Stored records
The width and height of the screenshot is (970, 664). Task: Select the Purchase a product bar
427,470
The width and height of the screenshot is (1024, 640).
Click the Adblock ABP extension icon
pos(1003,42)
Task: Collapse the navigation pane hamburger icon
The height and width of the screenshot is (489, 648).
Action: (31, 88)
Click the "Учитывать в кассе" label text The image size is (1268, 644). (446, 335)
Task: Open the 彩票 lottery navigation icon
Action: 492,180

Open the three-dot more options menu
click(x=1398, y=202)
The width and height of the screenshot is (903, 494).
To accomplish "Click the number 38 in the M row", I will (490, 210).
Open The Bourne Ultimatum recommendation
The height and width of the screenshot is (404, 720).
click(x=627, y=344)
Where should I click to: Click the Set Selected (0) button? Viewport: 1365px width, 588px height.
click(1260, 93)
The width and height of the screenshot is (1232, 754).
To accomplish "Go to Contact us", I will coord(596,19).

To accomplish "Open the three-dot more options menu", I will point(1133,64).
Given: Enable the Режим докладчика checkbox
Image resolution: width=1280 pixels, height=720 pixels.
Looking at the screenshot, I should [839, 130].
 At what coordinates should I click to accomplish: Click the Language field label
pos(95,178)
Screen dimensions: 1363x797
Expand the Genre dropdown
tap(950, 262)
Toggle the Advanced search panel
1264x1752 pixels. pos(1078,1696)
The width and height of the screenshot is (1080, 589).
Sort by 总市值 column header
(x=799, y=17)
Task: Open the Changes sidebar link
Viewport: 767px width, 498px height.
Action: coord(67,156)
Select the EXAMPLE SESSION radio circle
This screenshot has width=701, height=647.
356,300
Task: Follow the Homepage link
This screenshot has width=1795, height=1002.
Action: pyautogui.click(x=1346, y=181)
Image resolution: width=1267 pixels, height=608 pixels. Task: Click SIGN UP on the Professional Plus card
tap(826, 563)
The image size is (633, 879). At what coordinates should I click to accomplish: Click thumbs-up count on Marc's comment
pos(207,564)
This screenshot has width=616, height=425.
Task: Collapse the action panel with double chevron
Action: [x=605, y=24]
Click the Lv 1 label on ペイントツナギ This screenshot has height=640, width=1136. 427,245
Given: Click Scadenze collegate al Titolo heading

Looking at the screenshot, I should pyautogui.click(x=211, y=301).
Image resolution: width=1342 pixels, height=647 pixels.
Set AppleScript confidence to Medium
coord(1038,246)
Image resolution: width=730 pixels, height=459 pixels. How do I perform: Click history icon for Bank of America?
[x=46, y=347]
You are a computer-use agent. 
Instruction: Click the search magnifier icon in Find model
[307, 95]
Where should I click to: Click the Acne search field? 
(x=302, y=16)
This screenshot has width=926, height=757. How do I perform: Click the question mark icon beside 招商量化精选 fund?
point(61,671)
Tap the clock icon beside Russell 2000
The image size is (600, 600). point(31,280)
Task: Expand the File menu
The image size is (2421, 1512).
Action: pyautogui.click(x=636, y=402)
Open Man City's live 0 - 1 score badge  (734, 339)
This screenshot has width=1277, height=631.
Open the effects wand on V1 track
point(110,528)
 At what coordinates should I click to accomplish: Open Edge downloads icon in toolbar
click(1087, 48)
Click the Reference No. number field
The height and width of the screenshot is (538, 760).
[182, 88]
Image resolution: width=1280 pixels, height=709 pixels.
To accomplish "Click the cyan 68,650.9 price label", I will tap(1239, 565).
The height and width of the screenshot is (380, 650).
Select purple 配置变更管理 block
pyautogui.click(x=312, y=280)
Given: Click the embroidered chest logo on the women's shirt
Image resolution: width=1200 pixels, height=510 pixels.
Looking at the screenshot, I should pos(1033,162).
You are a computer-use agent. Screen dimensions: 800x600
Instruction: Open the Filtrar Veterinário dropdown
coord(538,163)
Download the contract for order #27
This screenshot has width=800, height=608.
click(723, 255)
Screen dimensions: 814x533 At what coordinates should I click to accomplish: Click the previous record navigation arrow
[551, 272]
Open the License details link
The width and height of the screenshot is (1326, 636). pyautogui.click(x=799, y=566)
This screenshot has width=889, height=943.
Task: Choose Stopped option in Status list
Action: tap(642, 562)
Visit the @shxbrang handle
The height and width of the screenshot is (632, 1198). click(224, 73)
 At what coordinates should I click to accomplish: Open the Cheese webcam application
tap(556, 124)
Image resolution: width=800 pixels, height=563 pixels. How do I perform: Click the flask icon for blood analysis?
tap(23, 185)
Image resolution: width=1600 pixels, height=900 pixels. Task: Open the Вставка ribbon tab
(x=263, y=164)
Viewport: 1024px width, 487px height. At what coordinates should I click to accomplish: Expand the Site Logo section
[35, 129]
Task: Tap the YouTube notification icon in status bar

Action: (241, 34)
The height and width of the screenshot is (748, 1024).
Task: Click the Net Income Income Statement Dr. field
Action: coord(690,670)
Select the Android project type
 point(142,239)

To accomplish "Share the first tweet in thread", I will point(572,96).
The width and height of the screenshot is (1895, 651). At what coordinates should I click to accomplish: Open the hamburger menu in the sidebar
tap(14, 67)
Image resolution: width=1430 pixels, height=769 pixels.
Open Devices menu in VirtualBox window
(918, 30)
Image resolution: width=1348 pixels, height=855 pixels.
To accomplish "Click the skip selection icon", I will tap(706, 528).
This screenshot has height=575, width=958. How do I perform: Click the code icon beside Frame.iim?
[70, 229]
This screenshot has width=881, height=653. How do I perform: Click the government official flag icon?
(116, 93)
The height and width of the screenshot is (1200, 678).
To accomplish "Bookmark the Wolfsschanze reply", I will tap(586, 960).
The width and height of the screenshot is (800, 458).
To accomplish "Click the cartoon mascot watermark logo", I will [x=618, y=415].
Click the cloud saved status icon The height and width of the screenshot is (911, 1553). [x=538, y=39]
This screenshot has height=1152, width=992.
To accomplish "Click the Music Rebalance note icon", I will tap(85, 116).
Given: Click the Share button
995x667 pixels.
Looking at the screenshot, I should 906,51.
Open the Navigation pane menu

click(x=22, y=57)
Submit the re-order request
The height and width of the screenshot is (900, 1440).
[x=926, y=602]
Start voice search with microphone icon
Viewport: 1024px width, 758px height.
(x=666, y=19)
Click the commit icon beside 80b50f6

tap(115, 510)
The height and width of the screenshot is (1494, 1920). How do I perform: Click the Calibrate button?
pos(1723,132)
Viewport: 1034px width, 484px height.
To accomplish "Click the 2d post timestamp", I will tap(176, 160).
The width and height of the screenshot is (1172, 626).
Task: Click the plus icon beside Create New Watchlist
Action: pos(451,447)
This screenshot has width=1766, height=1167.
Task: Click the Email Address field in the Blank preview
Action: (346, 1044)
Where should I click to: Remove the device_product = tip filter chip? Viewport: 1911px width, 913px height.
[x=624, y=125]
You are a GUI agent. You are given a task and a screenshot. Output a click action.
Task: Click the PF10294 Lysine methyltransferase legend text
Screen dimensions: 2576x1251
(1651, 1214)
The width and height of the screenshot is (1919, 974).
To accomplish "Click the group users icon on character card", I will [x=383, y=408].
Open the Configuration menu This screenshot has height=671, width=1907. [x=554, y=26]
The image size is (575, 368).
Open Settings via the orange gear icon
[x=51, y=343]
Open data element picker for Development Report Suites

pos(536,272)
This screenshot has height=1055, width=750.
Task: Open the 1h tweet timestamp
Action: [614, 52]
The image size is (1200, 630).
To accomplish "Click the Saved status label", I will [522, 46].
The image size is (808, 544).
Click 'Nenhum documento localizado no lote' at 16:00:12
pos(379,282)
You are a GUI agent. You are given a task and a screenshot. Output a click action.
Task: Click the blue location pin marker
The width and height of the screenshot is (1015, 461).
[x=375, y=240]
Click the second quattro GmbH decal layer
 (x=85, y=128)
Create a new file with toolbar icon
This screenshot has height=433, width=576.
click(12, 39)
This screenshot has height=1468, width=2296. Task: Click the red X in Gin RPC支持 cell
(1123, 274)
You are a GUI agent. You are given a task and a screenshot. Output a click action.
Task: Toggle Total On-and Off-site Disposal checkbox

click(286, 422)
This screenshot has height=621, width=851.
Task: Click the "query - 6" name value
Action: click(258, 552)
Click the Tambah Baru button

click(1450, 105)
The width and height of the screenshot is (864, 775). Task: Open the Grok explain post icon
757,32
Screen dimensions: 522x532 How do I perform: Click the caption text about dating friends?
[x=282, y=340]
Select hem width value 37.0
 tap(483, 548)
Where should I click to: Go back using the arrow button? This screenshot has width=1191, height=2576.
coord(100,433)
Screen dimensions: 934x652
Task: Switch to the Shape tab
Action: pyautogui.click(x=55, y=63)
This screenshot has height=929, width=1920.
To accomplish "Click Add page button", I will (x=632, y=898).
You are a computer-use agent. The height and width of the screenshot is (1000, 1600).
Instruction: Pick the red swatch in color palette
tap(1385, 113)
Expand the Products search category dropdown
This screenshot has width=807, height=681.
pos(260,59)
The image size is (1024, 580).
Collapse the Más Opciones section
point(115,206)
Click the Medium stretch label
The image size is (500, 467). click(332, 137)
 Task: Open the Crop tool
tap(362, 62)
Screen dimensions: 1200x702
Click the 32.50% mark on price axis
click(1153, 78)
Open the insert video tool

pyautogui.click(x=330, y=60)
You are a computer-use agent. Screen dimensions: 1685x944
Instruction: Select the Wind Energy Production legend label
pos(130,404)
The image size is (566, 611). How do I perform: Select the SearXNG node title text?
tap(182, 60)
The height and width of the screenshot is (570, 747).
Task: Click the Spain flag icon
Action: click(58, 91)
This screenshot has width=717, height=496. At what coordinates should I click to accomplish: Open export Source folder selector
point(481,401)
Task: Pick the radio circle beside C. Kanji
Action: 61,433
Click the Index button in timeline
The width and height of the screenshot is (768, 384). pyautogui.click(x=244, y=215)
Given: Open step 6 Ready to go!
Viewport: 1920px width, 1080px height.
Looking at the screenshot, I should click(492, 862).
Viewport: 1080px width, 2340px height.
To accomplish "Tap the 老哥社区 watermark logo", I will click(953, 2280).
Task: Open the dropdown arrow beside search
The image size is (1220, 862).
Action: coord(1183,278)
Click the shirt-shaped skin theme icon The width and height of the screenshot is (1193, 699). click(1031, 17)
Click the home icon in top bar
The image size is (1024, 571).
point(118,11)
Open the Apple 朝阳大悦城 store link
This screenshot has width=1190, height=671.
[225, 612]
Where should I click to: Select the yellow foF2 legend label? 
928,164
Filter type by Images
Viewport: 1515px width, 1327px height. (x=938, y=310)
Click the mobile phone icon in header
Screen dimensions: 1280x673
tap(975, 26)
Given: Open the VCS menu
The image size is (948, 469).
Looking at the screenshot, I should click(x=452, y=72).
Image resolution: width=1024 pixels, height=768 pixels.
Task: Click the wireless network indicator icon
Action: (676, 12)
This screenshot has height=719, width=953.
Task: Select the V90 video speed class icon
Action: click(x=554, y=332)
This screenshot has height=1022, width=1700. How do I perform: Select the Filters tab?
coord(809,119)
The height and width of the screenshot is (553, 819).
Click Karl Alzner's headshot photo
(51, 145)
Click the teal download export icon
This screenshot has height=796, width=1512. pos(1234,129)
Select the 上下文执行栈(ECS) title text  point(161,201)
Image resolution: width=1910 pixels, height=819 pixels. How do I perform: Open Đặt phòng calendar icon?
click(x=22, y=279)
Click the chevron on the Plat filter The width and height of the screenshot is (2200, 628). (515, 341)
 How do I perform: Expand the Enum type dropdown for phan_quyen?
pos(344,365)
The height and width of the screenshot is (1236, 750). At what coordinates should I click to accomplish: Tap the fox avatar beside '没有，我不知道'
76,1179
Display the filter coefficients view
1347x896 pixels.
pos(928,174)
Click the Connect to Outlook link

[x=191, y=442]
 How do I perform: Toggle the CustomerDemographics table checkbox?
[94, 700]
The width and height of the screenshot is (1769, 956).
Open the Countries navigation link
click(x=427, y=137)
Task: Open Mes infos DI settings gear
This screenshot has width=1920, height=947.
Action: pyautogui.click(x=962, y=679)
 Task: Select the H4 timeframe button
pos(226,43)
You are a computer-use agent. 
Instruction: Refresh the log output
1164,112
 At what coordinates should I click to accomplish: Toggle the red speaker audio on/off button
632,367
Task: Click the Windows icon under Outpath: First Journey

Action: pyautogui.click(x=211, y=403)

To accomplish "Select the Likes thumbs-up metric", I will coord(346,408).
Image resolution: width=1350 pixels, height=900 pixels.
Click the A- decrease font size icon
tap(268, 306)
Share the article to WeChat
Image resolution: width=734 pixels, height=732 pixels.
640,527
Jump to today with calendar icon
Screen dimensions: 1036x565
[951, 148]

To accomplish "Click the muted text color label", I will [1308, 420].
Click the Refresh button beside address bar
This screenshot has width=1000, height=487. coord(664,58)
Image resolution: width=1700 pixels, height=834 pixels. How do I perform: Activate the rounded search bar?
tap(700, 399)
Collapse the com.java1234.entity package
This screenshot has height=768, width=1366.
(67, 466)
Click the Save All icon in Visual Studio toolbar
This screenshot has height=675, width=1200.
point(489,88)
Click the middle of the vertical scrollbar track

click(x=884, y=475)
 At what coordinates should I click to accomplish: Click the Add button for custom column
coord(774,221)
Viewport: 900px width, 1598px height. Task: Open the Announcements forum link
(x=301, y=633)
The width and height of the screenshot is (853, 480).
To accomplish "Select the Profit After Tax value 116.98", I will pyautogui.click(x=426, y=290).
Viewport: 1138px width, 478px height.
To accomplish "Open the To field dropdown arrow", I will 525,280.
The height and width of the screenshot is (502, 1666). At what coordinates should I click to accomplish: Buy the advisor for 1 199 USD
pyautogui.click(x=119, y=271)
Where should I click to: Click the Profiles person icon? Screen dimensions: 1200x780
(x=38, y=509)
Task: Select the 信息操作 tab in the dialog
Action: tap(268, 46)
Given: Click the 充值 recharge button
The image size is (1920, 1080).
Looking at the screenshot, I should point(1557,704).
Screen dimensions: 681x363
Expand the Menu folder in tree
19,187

#### [Your objective]
Given the word "watermark", show every line of the records that contains it.

#### [Solution for this problem]
To accomplish "Click the cartoon mascot watermark logo", I will [x=618, y=415].
To accomplish "Tap the 老哥社区 watermark logo", I will click(953, 2280).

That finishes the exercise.